In the previous post we gave a briefly mentioned the models that we would try and described the dataset on which we shal test of finetuned results.
In this post, we shall discuss the finetuning of a GPT-2 model for conditional keyword generation.
GPT-2, the successor to GPT is a transformer -based language model developed by OpenAI. While it was designed to predict the next word based on the previous words in a text, it has been shown to be capable of producing convincing synthetic texts that garnered a ‘credibility score’ of 6.91/10 (actually 6.07 in the model we used, but more on that in a bit) as evaluated by a survey at Cornell University.

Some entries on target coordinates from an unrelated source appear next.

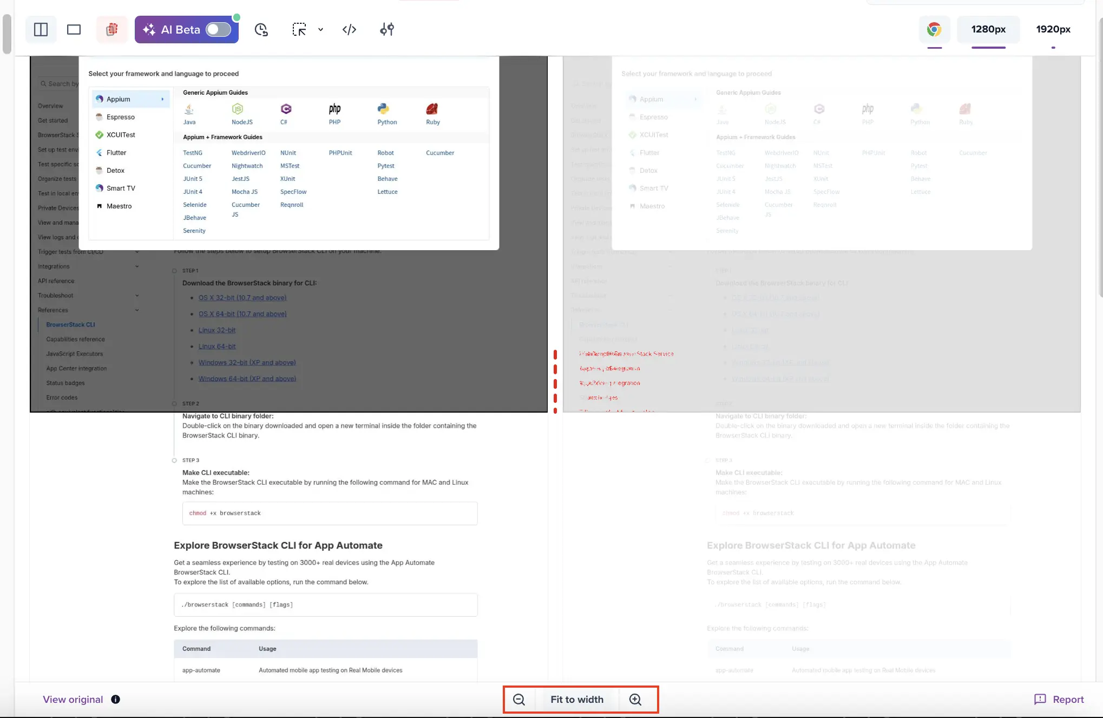1103x718 pixels.
Task: Click the zoom out magnifier
Action: [518, 699]
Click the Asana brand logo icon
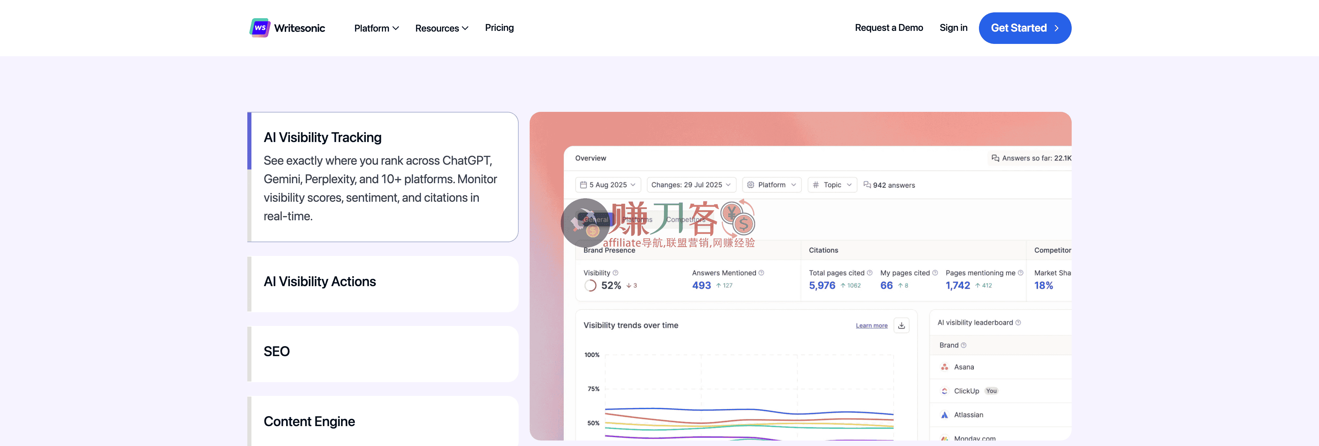Image resolution: width=1319 pixels, height=446 pixels. point(944,367)
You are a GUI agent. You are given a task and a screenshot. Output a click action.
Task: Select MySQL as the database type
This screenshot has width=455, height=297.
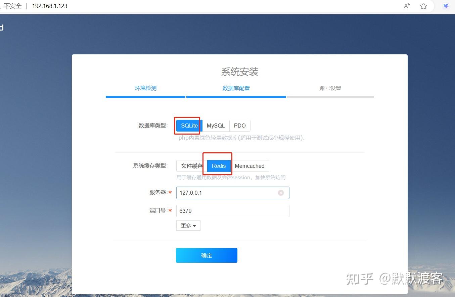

The original model (with 1.5 billion parameters) was trained on a dataset of roughly 8 million text-documents from the internet and is curated to have the diversity that represent the naturally occurring diversity over multiple domains. Initially, there was a concern that the original model could be misused for generating synthetic texts catered towards synthetic propaganda. When it was released, the concern died due to lack of evidence of such exploitations. However, due to constraints (primarily computation but not limited to), we use a smaller model with 124 million parameters$^1$.
It is unwieldy to discuss the general transformer architecture here (great lecture here) , and also you cannot modify the GPT-2 architecture and hence for the purpose of this post, we shall take it as a black box. Since the original GPT-2 did not have any protocol to finetune the model, Neil Sheppard$^2$ and then Max Woolf$^3$ forked the existing model to create a finetune and generate pipline which we have used in this project.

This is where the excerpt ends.